Written request: In the text on manager job interviews below, copy word for word the passage that begins at the words "Show them that" and stops after the words "solve each one.".

Document text:
● ● ● ●

Leading a team of people, helping company to prosper, and getting a hefty paycheck each month–who would not want to become a manager? Many people pursue this dream, in every corner of the world. And you will always compete with many candidates in your interview. Let’s have a look at what will happen on the big day, what questions you will face, and how to make the best possible impression on the hiring managers.
After getting through the questions, we will have a look at some abilities that characterize a great manager. Do not forget to check that section as well, in order to understand what sort of attitude and what skills you should try to demonstrate while talking in the interviews…
How do you motivate your subordinates?
The best answer is to say that you try to address each issue of motivation individually, with every employee you manage. Identifying the problem (it can be lack of money, bad relationships in the team, personal problems they experience in their family, inability to see the connection of their personal goals and goals of the company, or anything else) should be the first step you take.
Second step consists in addressing the problem, whether with a right talk, or an incentive, or a punishment, or any other measure you’d take to help your subordinate to regain their motivation and to deliver their best in work. Another good alternative is talking about a situation from the past, when you actually managed someone who struggled with motivation, and explaining what exactly you did to help them overcome a crisis.
What makes you a great manager, and a great leader?
Recruiters and interviewers understand the importance of leadership. Each team needs a great leader, someone who will set the overall direction for the team, help their colleagues grow, and basically make sure that everyone feels heard out and recognized for their work.
We have a separate article dedicated to leadership interview questions. Do not forget to check it out, since you will likely face few of these questions. But now let’s have a look at a sample answer to this one:
I always try to help my subordinates to progress in both their personal and professional life. Higher level of motivation, higher level of self confidence, higher level of effectiveness, higher level of personal leadership. That is what makes me a great leader. And I also try to teach my direct subordinates how to lead, so we can grow into the organization of leaders.
What has been the biggest management problem you faced in your last job?
Explain a problem, and elaborate on it with a solution of the problem. Turn your biggest challenge to the sweetest victory you’ve experienced in your career.
Show them that you consider each problem a challenge, in a positive sense of the word. Problems are opportunities to become better in what we do. Unsuccessful people win or lose. Successful people win, or learn… What’s more, we cannot avoid problems in any managerial job. Ensure the interviewers that you are ready to face problems, and benefit from your experience while trying to solve each one.
And if you apply for your very first job, you can talk about a difficult problem you had to handle at the college, or in your personal life (managing some situation). It is better than saying you’ve never experienced any serious problem…
What makes a great manager in your view?
You can either list the abilities of a great manager, or you can go with leadership, achieving goals of the company on an ongoing basis, and helping the people their manage to deliver their best in work, to maximize their potential.
Communication skills, social skills, ability to utilize the strengths of each team member, and to eliminate their weaknesses, can also characterize a good manager. You have many choices here really, and you should always make sure to elaborate on your answer, explaining how you constantly strive to improve on these abilities, trying to become the best manager you can be.
How would you describe your management style?
You can find many different categorizations of management styles online, and in the books. Four types, six types, or even ten types of management. Sometimes it is hard to understand what this or that category actually means. Job interview is no school exam, however. Hiring managers do not expect you to say that you prefer paternalistic or collaborative management. They expect to hear how you actually manage people, and in an ideal case they want to hear some illustration of your style.

● ● ● ●

Source excerpt:
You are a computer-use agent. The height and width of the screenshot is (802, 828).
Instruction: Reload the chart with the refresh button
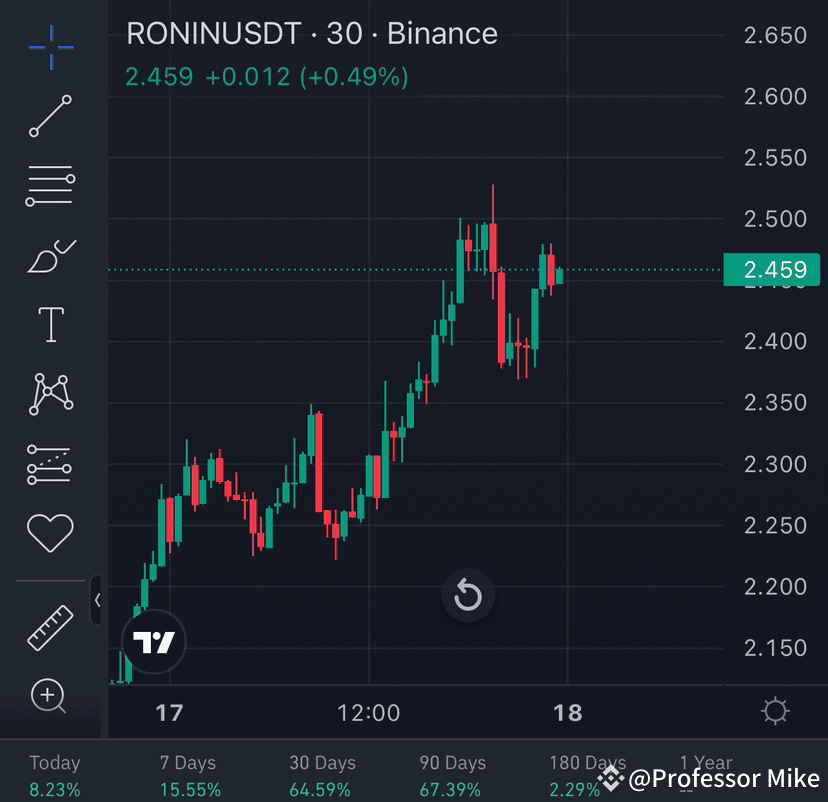(x=467, y=595)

● ● ● ●

Solution to the problem:
Show them that you consider each problem a challenge, in a positive sense of the word. Problems are opportunities to become better in what we do. Unsuccessful people win or lose. Successful people win, or learn… What’s more, we cannot avoid problems in any managerial job. Ensure the interviewers that you are ready to face problems, and benefit from your experience while trying to solve each one.